[Records from a dataset]
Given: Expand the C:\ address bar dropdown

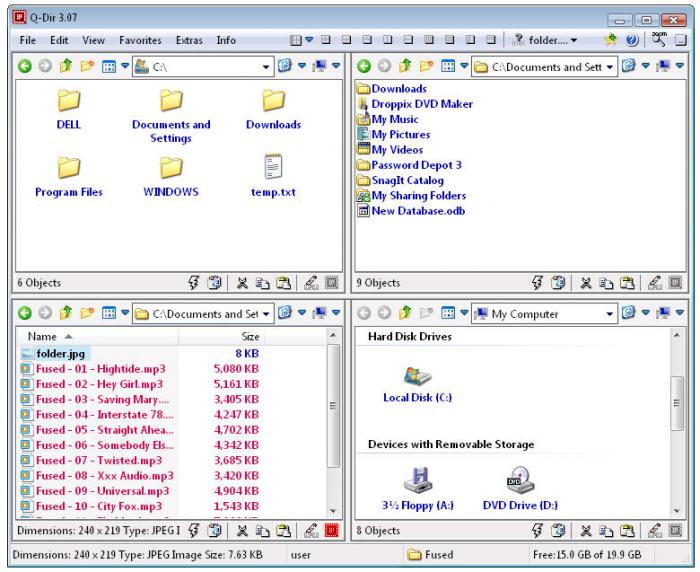Looking at the screenshot, I should tap(266, 66).
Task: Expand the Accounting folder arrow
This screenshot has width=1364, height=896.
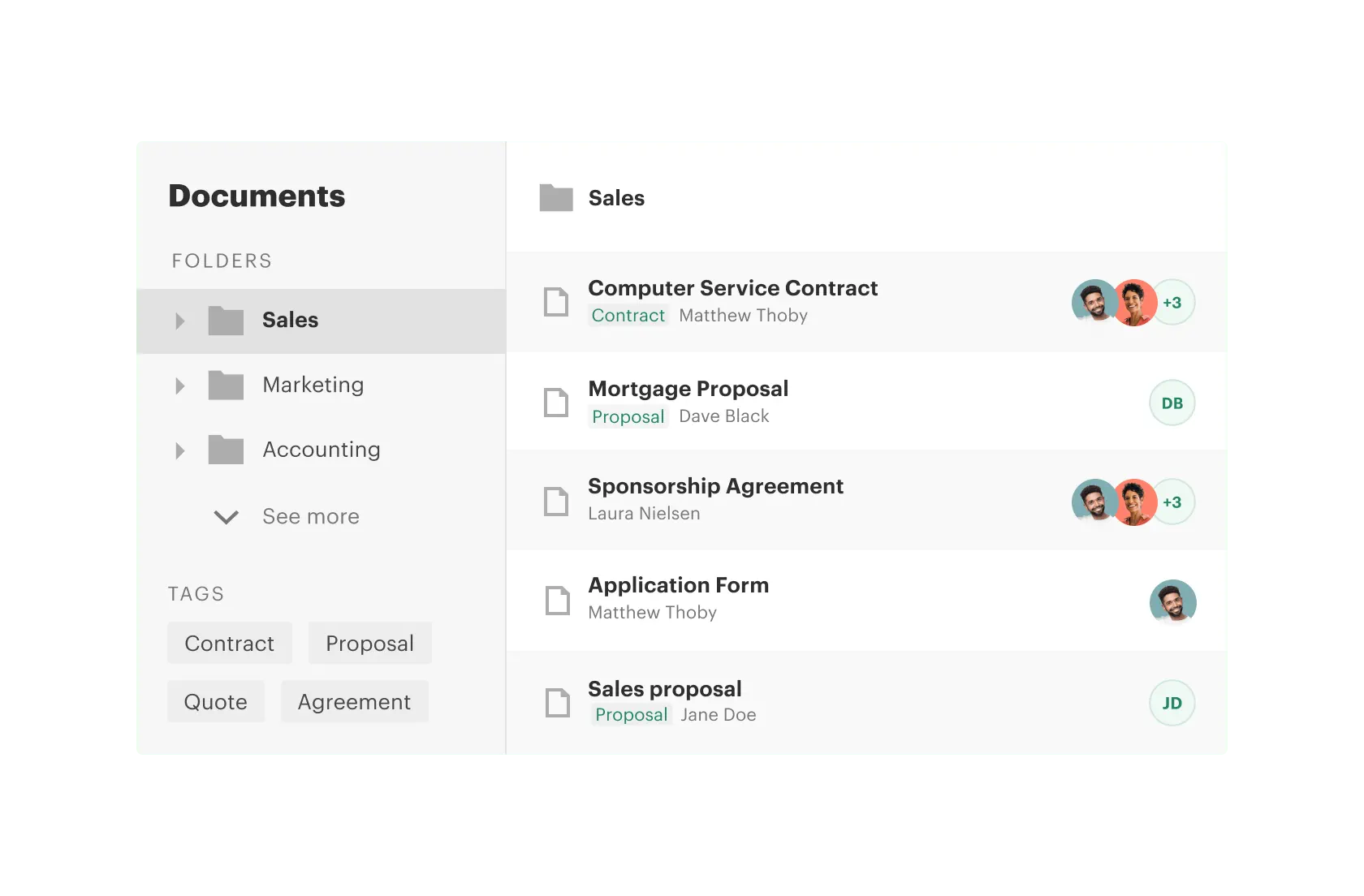Action: tap(180, 450)
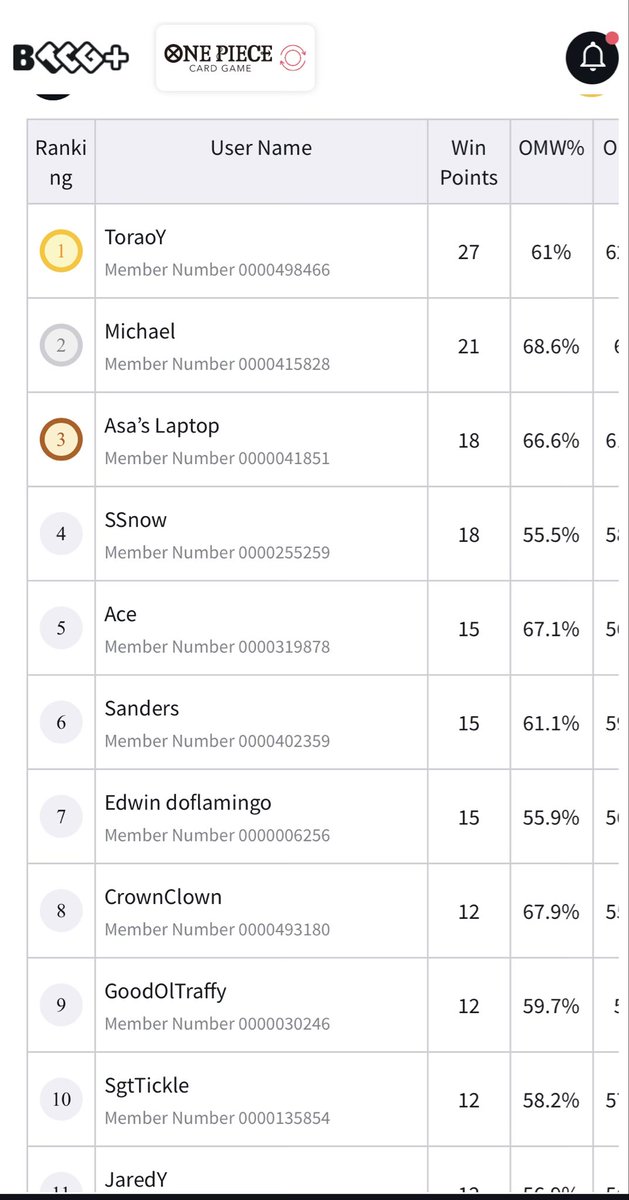The image size is (629, 1200).
Task: Click the rank 5 badge
Action: point(61,628)
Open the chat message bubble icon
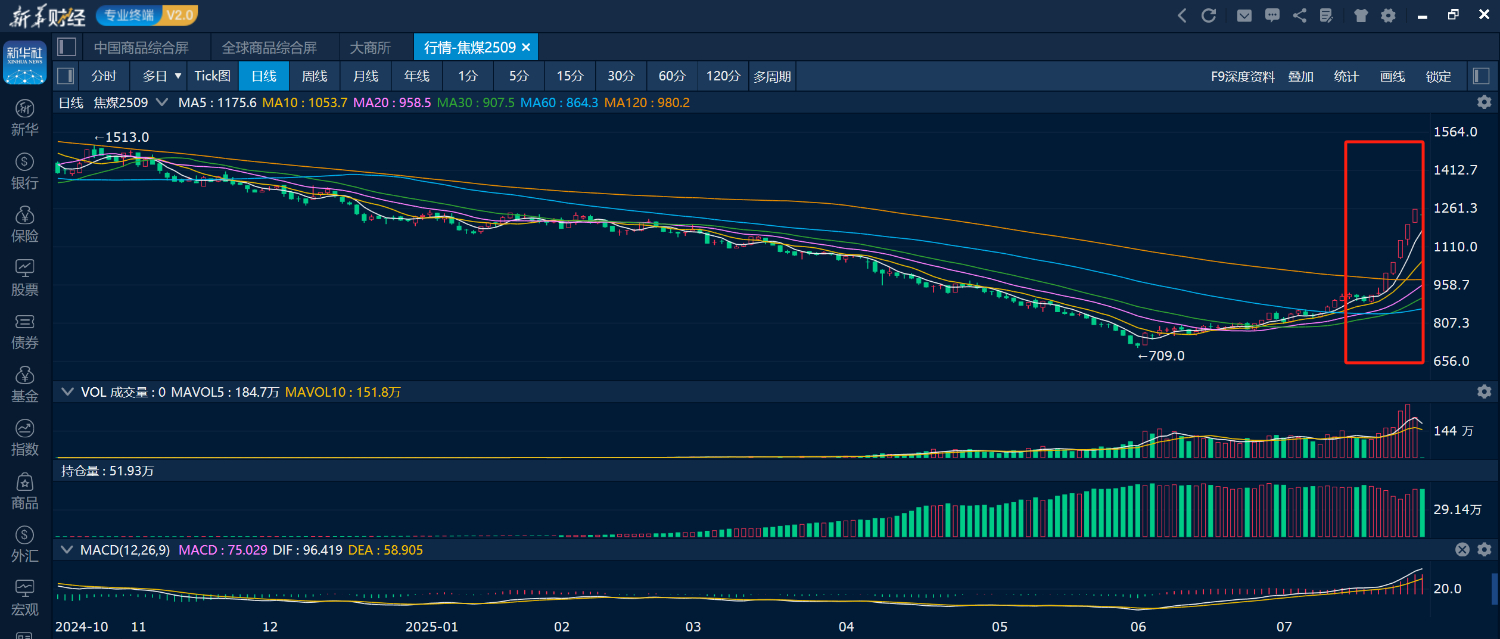Screen dimensions: 1500x639 (1272, 15)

[The task]
Excluding the pictures, restate the records above word for word.

[Finished task]
Given: Expand the C:\ address bar dropdown

Looking at the screenshot, I should tap(266, 66).
Task: Expand the Accounting folder arrow
This screenshot has width=1364, height=896.
Action: tap(180, 450)
The image size is (629, 1200).
Task: Click the rank 5 badge
Action: point(61,628)
Open the chat message bubble icon
Screen dimensions: 1500x639 (1272, 15)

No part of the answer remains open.